Obviously, this was a dramatic reaction to zealous economic dogma; to say that the United States is verging on economic collapse would be ridiculous. However, the parallels are there. For starters, they stem from comparable motivations. President Trump has made no secret of his belief that free trade has been to the detriment of the U.S.’ economic health, due to a negative balance of trade. Like Argentina, the American industrial base is small, accounting for under a fifth of the GDP, while the lion’s share is devoted to the service sector. This foreign satisfaction of consumer goods is seen by Trump as an economic weakness. While not nearly as drastic, his response so far has been similar, if less nuanced, to the Prebischian model: attempting to dismantle free trade and erect tariffs on foreign competitors, from China to Canada, in order to create a sheltered environment for sunset industries to thrive in. Just as it did in South America, this seems reasonable but it falls victim to the same perils.
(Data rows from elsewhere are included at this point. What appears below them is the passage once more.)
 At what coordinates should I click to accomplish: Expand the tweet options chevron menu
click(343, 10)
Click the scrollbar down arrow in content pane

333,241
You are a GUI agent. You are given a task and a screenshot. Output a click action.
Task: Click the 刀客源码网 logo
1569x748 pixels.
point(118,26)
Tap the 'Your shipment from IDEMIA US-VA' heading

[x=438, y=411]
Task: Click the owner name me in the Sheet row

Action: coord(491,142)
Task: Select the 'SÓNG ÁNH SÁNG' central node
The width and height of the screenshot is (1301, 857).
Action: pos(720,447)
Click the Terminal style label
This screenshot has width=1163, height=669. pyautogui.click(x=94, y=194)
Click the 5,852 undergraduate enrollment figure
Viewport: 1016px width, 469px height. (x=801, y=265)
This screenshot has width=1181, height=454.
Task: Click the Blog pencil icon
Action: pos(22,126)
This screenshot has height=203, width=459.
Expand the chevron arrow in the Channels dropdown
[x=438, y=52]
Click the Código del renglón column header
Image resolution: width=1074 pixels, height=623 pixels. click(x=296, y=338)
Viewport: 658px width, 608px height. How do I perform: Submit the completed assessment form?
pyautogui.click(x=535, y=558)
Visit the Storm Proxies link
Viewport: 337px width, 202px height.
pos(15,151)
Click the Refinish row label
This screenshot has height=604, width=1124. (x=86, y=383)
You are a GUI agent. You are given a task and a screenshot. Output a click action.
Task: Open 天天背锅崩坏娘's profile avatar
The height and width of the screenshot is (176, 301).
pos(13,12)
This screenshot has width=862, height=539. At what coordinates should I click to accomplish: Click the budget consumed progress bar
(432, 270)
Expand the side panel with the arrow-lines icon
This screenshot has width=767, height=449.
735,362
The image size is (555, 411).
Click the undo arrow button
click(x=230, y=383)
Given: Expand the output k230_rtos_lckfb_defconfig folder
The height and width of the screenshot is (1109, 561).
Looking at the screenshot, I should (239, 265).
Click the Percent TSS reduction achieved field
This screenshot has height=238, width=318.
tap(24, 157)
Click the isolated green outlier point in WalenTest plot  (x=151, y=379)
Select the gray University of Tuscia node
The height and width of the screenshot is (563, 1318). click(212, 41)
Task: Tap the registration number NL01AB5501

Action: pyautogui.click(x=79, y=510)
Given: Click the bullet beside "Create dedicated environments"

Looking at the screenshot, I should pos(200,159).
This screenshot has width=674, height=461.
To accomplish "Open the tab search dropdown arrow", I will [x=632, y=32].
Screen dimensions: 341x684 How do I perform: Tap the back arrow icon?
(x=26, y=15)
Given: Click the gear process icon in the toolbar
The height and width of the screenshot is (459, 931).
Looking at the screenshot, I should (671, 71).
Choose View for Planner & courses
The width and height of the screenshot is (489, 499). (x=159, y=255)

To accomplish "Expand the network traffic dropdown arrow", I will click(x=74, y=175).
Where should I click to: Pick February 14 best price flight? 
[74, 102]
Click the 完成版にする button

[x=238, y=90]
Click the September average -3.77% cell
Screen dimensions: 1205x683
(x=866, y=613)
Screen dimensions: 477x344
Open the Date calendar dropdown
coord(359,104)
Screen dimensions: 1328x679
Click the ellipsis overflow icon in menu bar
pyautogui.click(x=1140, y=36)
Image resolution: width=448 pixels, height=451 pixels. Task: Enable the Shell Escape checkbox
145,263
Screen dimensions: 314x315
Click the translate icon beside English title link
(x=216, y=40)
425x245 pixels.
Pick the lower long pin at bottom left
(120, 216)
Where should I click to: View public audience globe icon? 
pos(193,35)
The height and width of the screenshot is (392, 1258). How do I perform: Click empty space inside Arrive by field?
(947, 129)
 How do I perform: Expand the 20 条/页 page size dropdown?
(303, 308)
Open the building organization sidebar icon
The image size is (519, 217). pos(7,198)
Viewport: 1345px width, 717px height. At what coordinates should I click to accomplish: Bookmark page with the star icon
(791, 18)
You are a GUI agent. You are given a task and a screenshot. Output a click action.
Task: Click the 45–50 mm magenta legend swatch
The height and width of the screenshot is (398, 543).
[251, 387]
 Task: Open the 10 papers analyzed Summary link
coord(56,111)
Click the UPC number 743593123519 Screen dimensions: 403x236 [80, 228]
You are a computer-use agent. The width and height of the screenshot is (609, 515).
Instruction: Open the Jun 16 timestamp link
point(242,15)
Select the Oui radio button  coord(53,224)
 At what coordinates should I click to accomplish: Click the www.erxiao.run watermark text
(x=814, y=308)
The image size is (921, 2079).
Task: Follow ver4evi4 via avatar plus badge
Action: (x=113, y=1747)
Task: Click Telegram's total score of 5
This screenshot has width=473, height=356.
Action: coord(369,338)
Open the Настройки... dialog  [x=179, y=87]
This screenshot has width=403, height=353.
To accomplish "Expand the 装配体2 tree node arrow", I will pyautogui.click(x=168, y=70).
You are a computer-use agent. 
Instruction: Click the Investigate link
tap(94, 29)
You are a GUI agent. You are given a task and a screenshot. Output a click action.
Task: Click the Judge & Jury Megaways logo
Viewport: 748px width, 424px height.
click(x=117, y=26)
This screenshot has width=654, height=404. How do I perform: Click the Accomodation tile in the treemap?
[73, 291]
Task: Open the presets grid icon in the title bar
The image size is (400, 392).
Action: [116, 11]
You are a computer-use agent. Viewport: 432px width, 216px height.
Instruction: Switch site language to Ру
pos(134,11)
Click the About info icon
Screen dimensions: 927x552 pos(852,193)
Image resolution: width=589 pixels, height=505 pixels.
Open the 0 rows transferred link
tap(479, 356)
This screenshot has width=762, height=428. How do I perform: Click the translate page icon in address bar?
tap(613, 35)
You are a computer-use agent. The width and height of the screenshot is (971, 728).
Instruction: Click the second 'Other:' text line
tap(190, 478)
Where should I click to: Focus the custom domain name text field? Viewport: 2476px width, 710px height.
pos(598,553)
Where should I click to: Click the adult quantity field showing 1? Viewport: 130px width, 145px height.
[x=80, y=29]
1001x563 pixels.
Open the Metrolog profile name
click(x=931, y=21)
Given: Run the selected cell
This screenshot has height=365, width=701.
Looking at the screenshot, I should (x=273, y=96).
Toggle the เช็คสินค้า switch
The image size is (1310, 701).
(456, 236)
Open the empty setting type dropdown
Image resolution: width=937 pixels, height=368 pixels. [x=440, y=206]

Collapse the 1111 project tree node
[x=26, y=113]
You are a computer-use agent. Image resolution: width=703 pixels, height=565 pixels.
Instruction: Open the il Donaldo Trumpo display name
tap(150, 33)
An environment in which the government prevents competition will not create industries that are hardy enough for the international market anytime soon. In a country that has no trouble competing internationally in the service sector, attempting to save a mostly obsolete manufacturing base through means which have proven to be unsuccessful is not just misguided, it’s tangibly detrimental to the population. Just as in Argentina, tariffs on foreign goods are only necessary because they are cheaper than those made domestically. The protectionist measures implemented by Trump will pass the higher cost of these products onto the consumer, decreasing the purchasing power of citizens in the pursuit of an unsustainable economic plan.

Although Trump’s policy of protectionism and import substitution is unlikely to cause the downfall of the American economy, it is just as unlikely to improve it. Rather, what we can count on it to do is make things more difficult for the average consumer. History has shown that this strategy does not work as intended, but it seems that the current American government has not considered the examples of the recent past. It might just find that those who cannot learn from history are doomed to repeat it.